NEW YORK (Reuters) - Housing and credit market turmoil drove Citigroup Inc to its fourth straight quarterly loss and $13 billion of write-downs and credit losses, but the giant U.S. bank still wants to acquire deposits after its bid to acquire much of Wachovia Corp failed.
Citigroup, until this quarter the nation’s the largest by assets, is in a difficult spot because it is experiencing rising losses from traditional lending operations, such as U.S. credit cards, even as losses continue from repackaged mortgage debt and other securities on its balance sheet.
On top of this, emerging markets, a key engine of Citigroup’s growth, are becoming much less profitable and in some countries are big money losers.
Chief Financial Officer Gary Crittenden said in an interview that losses are entering a new phase, moving away from securities writedowns, which can make earnings volatile, and toward consumer losses, which tend to rise more gradually.
“That’s an important shift,” Crittenden said, adding that “we would have interest in looking at businesses like” Wachovia, where the bank could add U.S. deposits without substantial downside risk.
Citigroup investors are looking for signs of stability after the bank posted losses of $20.3 billion in the last year and more than $71 billion worth of writedowns and credit losses over five quarters.
The bank’s effort to buy Wachovia’s retail and investment banking businesses for $2.16 billion cheered some analysts, who had long pressed the bank to boost its U.S. deposit base, which can provide stable funding. Wells Fargo & Co beat out Citigroup with a $15.1 billion bid for all of Wachovia.
“We are in an environment where more deposits is better than less,” said Michael Holland, who oversees more than $4 billion at Holland & Co and does not own Citigroup stock.
Citigroup’s third-quarter net loss totaled $2.82 billion, or 60 cents per share, compared with a profit of $2.21 billion, or 44 cents, a year earlier. Its loss from continuing operations was $3.42 billion, or 71 cents per share, compared with analysts’ average estimates of a 70 cent a share loss.
Revenue fell 23 percent to $16.68 billion. Expenses totaled $14.43 billion, up 2 percent from a year earlier, but down 8 percent from the second quarter.
Citigroup shed $50 billion in assets during the third quarter, ceding its title as the largest U.S. bank by assets to JPMorgan Chase & Co. Chief Executive Vikram Pandit is looking to shed $400 billion of assets to strengthen the bank’s balance sheet.
JPMorgan ended September with $2.25 trillion in assets, compared with $2.05 trillion at Citigroup. Bank of America Corp would pass both if it completes its planned acquisition of Merrill Lynch & Co Inc in early 2009.
Citigroup also cut 11,000 jobs during the quarter, leaving it with 352,000 employees.

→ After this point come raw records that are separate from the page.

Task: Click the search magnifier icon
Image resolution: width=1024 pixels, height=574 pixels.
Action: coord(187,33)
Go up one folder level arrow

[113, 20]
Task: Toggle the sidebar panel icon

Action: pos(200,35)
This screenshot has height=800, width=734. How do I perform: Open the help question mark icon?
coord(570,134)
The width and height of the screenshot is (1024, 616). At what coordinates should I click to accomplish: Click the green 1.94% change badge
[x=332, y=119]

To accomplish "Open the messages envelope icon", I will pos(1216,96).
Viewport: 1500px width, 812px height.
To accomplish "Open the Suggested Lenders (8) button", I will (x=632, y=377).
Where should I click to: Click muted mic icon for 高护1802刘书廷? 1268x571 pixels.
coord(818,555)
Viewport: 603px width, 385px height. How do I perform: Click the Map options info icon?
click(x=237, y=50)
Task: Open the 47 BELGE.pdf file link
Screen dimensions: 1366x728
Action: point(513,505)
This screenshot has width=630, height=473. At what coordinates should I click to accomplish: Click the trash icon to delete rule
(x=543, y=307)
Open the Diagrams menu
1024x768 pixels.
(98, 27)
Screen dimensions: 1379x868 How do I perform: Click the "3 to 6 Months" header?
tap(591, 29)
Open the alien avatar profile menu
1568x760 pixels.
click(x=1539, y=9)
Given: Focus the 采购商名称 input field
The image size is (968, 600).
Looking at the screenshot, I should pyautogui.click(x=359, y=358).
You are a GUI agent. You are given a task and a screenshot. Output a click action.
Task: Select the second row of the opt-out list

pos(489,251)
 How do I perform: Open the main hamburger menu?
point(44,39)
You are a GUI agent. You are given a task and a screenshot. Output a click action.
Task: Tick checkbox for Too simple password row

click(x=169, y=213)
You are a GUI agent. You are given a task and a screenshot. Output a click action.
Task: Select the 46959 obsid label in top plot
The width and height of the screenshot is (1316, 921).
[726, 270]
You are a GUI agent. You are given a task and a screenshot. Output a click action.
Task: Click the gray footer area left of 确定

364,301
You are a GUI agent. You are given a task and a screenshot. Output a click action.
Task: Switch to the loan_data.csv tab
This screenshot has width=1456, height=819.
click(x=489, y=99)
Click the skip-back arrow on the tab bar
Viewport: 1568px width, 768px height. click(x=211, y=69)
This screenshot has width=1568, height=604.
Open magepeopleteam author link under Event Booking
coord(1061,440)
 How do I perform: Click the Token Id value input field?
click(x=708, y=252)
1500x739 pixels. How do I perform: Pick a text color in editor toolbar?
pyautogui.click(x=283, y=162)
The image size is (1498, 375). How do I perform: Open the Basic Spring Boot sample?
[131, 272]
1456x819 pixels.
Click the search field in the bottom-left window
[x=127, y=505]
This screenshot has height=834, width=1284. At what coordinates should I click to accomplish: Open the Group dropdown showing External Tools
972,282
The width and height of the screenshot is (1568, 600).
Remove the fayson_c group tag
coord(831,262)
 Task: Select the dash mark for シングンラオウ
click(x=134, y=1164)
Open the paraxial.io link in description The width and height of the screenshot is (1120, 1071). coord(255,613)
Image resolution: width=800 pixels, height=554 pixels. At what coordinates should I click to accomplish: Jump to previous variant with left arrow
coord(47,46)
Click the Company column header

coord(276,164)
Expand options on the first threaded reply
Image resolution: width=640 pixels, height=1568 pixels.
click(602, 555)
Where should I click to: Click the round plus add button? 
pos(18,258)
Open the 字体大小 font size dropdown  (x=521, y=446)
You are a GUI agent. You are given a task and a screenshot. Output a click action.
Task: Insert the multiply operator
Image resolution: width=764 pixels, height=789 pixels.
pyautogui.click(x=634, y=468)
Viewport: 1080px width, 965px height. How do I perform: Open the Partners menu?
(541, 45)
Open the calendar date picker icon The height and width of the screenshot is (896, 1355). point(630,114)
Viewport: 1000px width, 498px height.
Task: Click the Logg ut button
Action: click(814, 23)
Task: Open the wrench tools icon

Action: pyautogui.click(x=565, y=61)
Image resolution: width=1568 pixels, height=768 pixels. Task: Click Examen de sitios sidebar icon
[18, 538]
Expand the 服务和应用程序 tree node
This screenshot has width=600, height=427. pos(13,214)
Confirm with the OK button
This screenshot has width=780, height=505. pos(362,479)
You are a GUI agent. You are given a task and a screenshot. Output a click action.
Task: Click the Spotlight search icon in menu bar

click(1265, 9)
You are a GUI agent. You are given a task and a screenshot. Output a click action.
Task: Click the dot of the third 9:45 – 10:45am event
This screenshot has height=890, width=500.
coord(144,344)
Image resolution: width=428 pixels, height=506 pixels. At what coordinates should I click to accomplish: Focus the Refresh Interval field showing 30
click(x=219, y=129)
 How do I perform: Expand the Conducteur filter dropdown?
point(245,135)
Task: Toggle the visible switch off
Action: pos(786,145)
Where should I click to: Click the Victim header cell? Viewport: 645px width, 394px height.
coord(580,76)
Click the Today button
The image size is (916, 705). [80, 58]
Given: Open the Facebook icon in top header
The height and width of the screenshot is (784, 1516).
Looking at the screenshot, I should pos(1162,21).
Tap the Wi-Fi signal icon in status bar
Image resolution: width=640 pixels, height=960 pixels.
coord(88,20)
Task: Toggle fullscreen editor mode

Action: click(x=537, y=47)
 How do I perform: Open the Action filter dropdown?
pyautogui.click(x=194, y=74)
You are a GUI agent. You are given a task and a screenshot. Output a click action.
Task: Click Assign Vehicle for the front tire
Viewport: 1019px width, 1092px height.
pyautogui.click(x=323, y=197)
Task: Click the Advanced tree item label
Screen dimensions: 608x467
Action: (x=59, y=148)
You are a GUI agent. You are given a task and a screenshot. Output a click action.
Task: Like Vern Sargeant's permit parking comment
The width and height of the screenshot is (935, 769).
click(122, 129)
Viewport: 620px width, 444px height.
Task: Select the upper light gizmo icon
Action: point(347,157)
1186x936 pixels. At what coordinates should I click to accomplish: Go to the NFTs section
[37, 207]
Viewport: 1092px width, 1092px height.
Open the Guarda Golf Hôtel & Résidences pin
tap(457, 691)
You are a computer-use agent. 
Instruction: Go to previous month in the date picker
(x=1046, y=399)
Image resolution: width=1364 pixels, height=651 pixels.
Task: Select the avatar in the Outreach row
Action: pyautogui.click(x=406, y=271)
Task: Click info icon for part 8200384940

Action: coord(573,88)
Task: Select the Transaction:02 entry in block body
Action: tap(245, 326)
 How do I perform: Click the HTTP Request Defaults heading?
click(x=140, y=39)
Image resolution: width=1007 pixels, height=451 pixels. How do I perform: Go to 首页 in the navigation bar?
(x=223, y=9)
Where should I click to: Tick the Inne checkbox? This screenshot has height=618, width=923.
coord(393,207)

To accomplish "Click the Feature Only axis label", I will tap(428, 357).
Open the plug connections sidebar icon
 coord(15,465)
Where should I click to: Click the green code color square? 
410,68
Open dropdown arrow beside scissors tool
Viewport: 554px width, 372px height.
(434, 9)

The bank’s shares fell 33 cents, or 2 percent, to close at $15.90 on the New York Stock Exchange and are down 46 percent this year. The KBW Bank Index rose 2.6 percent on Thursday and broad U.S. market indexes rose more than 4 percent.
Quarterly results reflected $4.42 billion of net writedowns tied to mortgage debt, leveraged loans and other investments, and a $612 million charge for a regulatory settlement related to auction-rate securities.
Citigroup also reported an 86 percent increase in credit costs to $9.1 billion, including $4.92 billion in net credit losses and a $3.9 billion increase in loan loss reserves.
On a conference call, Crittenden said there was broad deterioration in consumer credit worldwide, with particular stress in Brazil, India and Mexico. The bank operates in more than 100 countries.
Credit losses have spurred Citigroup to raise more than $40 billion in capital from investors.
The bank is also receiving $25 billion from the U.S. Treasury Department’s Troubled Asset Relief Program, one of nine banks to receive initial injections.
“Being handed $25 billion means they don’t have to come to the market and I think that’s huge,” said Anton Schutz, president of Mendon Capital Advisors Corp in Rochester, New York, which owns Citigroup shares.
Citigroup’s Tier-1 capital ratio, a measure of its ability to cover losses, was 8.2 percent as of September 30, compared with 8.74 percent three months earlier and 7.12 percent at the end of 2007. Regulators consider 6 percent sufficient.
In the interview, Crittenden said the bank has no compelling need to raise more capital now.
He offered few details on how the bank will use the new capital, but said Citigroup wants to expand in retail banking, credit cards, investment banking and trading, wealth management and transaction services.